▼
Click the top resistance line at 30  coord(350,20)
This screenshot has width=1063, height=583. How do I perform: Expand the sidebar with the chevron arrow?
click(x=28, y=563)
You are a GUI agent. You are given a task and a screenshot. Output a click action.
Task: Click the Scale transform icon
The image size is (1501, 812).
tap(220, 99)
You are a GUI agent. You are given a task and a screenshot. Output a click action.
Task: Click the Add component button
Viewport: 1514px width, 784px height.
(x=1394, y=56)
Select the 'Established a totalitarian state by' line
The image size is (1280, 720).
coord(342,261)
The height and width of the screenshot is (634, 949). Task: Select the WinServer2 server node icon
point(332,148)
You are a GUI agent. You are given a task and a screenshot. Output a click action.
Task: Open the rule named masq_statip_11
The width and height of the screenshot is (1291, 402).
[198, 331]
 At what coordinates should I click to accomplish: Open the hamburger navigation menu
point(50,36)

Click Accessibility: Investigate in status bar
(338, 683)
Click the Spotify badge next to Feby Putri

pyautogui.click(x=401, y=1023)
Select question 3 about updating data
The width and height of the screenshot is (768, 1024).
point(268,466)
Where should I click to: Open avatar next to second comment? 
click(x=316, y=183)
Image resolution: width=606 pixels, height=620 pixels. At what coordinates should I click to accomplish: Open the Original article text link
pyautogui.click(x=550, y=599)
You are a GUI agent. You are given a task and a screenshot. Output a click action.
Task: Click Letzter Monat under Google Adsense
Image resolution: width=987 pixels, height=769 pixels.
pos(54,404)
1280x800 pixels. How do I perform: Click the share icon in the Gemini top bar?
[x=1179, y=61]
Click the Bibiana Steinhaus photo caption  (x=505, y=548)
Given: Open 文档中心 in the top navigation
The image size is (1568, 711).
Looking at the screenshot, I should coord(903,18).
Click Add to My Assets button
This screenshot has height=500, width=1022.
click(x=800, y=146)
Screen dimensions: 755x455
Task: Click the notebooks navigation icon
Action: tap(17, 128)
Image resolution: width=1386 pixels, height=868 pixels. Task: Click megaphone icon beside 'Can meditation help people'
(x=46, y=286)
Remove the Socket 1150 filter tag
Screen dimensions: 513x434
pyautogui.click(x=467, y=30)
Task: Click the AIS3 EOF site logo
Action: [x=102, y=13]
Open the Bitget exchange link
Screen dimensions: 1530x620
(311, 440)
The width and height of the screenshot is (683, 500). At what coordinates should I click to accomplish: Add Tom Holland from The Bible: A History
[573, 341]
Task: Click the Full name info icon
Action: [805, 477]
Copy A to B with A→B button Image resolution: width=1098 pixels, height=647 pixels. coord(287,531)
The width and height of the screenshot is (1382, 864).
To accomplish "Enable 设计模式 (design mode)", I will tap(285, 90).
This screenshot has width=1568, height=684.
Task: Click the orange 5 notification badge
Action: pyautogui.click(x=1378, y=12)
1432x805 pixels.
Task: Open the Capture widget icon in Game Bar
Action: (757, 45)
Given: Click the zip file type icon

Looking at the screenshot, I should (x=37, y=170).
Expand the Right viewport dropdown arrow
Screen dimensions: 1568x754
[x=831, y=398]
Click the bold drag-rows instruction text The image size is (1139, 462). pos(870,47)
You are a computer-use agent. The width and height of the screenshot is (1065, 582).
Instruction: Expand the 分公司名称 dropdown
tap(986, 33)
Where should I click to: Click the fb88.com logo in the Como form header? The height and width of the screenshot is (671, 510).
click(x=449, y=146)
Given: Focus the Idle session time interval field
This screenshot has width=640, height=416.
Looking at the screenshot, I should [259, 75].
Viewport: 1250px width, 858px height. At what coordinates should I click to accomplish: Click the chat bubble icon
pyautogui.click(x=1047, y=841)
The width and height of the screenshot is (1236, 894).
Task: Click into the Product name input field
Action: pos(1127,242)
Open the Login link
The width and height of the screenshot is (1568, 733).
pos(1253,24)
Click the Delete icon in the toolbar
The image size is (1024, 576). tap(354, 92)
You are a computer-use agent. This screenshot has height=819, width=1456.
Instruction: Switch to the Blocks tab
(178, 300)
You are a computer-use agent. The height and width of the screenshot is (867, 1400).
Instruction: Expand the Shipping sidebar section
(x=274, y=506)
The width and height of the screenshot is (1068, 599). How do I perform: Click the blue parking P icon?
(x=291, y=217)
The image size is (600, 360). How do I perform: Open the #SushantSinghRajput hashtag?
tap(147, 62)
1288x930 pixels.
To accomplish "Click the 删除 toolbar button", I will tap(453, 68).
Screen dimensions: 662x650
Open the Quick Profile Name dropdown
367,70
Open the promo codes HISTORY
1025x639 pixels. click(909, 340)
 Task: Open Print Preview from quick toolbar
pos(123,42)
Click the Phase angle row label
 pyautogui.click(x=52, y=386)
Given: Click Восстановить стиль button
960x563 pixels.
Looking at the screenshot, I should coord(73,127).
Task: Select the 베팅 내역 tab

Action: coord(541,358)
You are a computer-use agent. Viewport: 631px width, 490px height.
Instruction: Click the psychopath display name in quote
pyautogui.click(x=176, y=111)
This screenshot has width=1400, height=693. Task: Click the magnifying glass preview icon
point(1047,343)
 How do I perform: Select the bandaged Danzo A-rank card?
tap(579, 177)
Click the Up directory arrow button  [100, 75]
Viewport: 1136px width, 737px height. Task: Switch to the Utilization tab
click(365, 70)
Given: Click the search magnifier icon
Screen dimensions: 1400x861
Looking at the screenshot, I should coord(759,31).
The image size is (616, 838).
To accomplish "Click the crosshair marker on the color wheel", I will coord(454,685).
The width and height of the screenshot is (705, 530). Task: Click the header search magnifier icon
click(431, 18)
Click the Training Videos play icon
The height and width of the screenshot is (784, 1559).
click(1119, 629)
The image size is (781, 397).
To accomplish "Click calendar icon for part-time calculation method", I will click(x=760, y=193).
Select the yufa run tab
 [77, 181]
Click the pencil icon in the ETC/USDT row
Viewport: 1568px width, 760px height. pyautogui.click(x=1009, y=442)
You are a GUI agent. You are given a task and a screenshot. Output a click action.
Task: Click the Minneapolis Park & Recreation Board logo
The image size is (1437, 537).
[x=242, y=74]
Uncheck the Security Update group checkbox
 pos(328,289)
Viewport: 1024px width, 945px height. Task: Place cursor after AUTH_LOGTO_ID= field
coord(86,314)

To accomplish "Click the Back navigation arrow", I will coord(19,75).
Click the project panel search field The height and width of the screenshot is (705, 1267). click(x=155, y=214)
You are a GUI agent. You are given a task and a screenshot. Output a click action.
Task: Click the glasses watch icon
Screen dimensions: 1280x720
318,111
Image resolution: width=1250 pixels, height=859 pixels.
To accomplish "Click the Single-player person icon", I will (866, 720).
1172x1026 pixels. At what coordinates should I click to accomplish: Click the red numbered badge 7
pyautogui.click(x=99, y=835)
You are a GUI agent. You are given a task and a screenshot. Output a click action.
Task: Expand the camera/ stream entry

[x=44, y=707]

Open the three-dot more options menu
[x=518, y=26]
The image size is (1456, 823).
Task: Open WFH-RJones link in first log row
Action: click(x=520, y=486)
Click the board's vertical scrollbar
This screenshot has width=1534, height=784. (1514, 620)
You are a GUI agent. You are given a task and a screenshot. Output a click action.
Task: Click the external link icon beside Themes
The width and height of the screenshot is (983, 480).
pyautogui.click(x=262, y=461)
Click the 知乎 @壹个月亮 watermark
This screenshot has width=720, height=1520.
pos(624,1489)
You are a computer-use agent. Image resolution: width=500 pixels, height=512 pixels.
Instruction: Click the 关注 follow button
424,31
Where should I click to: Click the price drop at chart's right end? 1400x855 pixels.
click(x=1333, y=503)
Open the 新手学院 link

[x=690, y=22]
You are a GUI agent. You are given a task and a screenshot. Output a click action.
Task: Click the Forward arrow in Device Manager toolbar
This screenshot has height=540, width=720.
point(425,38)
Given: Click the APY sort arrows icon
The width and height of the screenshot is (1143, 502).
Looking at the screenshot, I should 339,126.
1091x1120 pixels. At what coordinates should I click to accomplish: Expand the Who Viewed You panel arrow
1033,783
▲
_Activity_
Your task is to repeat the records exactly. Begin at their first line and stop after the line containing "Task: Click the Scale transform icon".

_Written solution_
Click the top resistance line at 30  coord(350,20)
This screenshot has width=1063, height=583. How do I perform: Expand the sidebar with the chevron arrow?
click(x=28, y=563)
You are a GUI agent. You are given a task and a screenshot. Output a click action.
Task: Click the Scale transform icon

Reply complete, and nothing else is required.